Supplied data:
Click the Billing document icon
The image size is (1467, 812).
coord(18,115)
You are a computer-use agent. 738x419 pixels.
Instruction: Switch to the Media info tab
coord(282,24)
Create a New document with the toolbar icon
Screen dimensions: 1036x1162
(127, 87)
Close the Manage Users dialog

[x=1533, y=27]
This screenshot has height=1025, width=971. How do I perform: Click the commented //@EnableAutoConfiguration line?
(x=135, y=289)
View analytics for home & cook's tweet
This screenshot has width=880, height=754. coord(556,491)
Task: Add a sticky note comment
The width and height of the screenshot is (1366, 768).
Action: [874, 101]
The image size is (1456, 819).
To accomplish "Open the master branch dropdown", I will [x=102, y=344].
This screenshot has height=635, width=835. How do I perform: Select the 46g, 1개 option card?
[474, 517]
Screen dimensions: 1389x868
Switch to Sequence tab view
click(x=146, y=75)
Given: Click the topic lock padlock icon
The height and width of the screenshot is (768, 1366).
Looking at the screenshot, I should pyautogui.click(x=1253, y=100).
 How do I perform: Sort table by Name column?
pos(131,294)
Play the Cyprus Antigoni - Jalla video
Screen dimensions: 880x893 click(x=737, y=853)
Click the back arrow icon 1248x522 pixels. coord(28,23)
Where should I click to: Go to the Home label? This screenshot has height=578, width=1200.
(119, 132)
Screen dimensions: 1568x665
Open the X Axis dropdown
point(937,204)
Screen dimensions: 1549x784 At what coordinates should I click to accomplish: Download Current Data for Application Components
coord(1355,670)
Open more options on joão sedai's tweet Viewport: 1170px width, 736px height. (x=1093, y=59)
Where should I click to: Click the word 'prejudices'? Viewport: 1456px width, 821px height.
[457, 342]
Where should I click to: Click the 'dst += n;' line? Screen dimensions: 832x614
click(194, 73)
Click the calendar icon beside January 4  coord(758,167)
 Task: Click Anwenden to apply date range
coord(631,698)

What this task involves: Tally the rows of the items above that contain the string "line", and reply with the number alone.

Output for this task: 2